Add the butter and mix for 4 to 5 minutes, or until the mixture is light in color and airy; stop the machine and scrape down the sides as necessary. It is important to mix long enough or the cake will have a dense texture.

Mix in the honey, then add the eggs one at a time, beating until each one is fully incorporated before adding the next. Add the amaretto, flour, and a pinch of salt and mix just to combine.

Scrape the batter into the prepared pan(s) and smooth the top. Bake the small cakes for about 15 minutes, the large one for about 25 minutes, or until the cake is golden and springs back when pressed. Transfer to a rack to cool.

Unmold the small cakes or invert the large cake onto the rack, remove the parchment paper, and invert the cake again so that the top is once again facing upward. Brush the top of the cake(s) with amaretto and sprinkle with the toasted almonds. Dust with confectioners? sugar. (The large and small cakes can be stored, well wrapped, at room temperature for up to 2 days.) To serve, cut the small cakes in half or the large cake into wedges. Serve with a dollop of whipped creme fraiche and fruit compote.


leftover risotto, cooled overnight
2 or 3 eggs
smoked mozzarella cut into very small cubes
olive oil
marinara sauce for dipping

Set up a breading station with separate bowls of flour, beaten egg (start with two) and panko.

Take about 2 teaspoons of the cold, cooked risotto into your palm, and press a cubed piece of cheese in the center.
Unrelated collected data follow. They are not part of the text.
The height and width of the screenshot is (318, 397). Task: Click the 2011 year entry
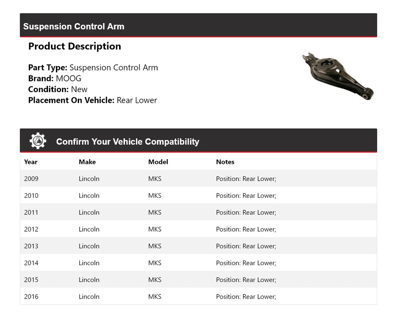click(x=31, y=212)
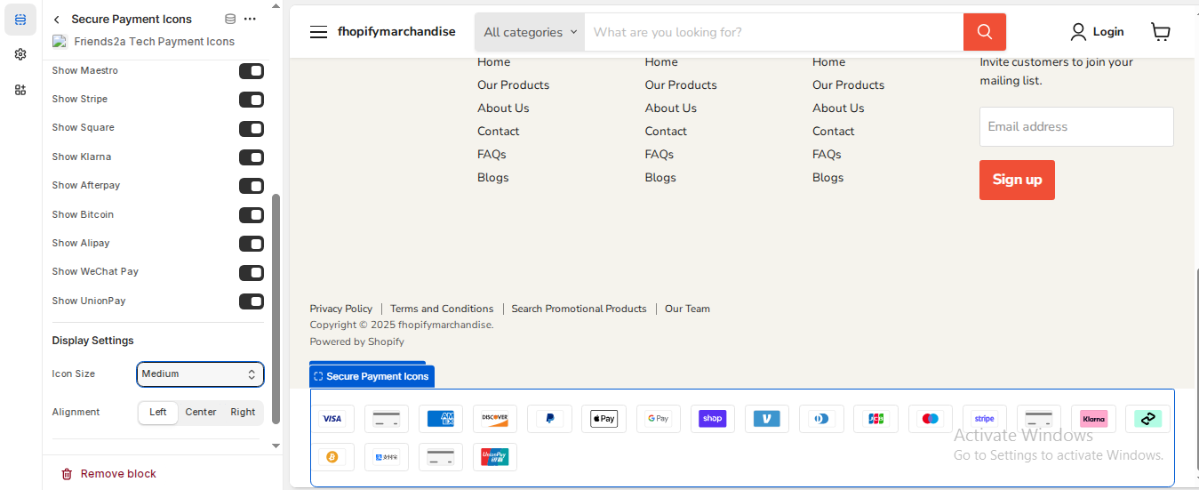1199x490 pixels.
Task: Expand the All categories dropdown
Action: point(530,32)
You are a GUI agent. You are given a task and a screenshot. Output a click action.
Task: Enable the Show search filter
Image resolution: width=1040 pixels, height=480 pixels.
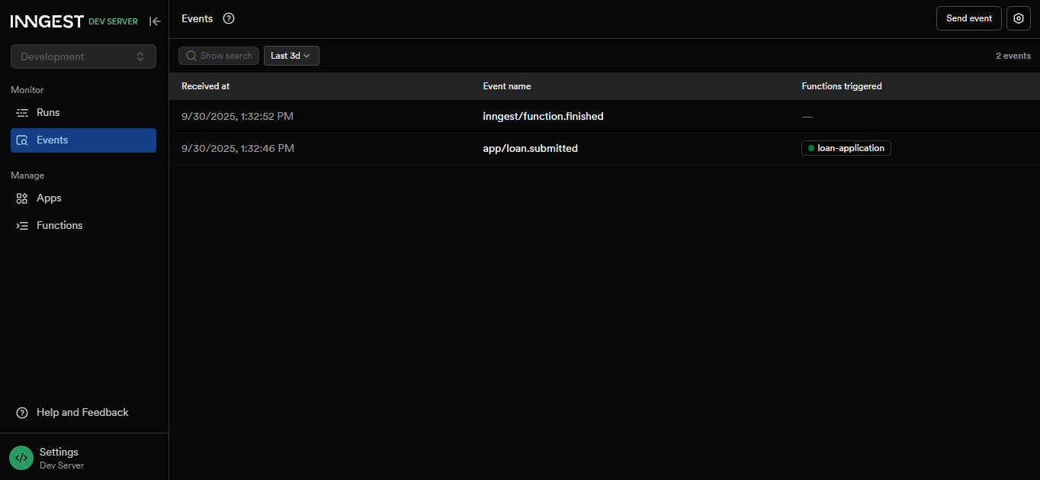point(219,55)
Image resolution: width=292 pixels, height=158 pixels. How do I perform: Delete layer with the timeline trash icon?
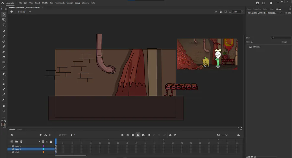click(x=21, y=141)
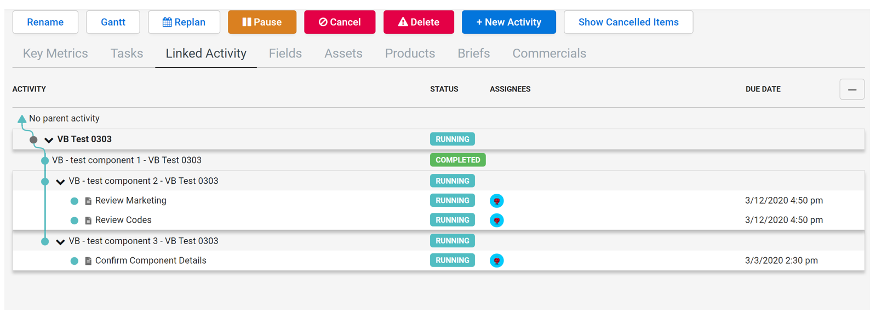The width and height of the screenshot is (876, 319).
Task: Click the grey node dot for VB Test 0303
Action: coord(33,140)
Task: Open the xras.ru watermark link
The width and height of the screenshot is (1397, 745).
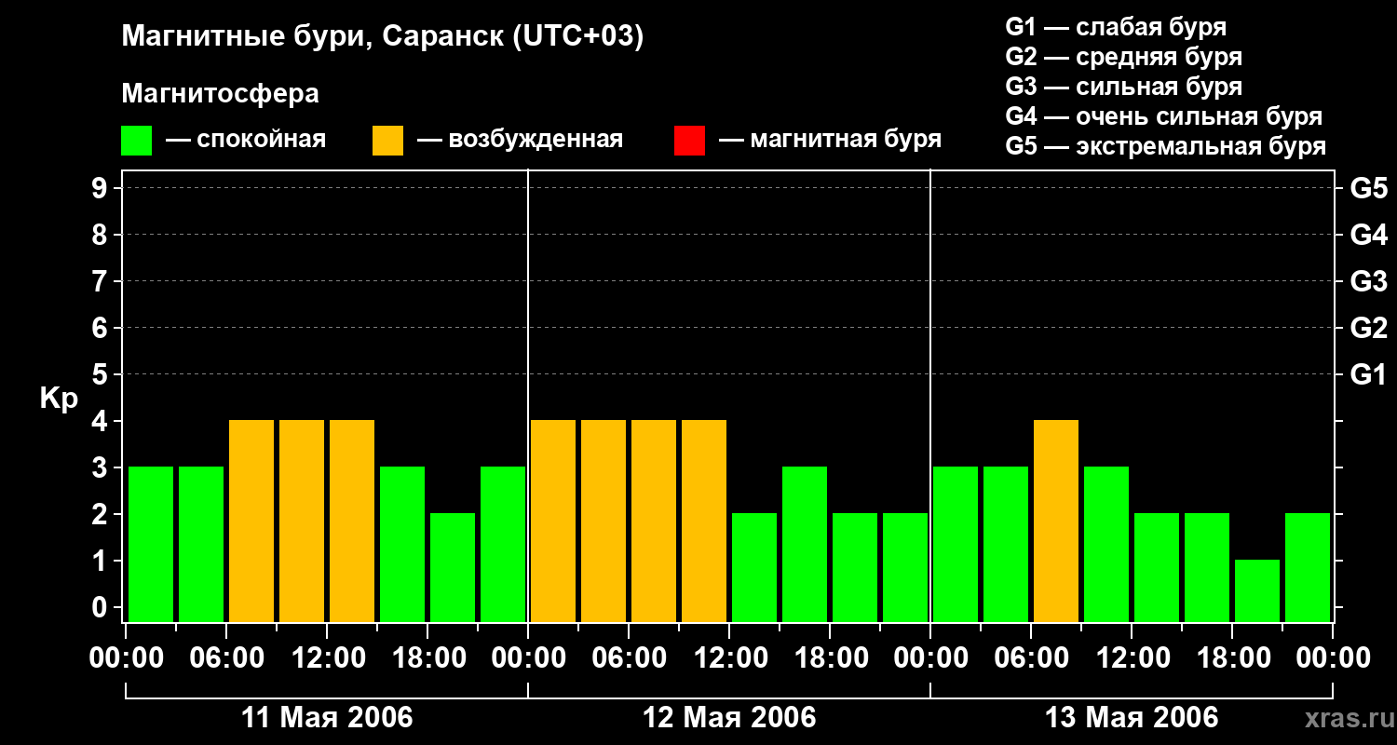Action: tap(1344, 718)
Form the rice into a ball, encasing the cheese completely so you can’t see it. (If it’s sticky, try wetting your hands.) Roll the ball first in the flour, then in the eggs (use a fork if you like), and finally in the panko. Place it on a large rimmed sheet pan, and continue with the remaining rice, cheese, and breading ingredients.

To fry: heat vegetable or olive oil to the depth of one inch in a deep frying pan. Affix a thermometer to the side, if you have one, so you can do your best to maintain a temperature of 350 degrees.

Carefully fry 6 to 8 arancini at a time, making sure not to crowd the pan, and turn for 3 or 4 minutes (or less, or more, depending on how big they are) until they’re nicely browned all over. Transfer with a slotted spoon to a paper-towel lined platter to drain. Repeat.

Serve immediately, with warm marinara sauce for dipping.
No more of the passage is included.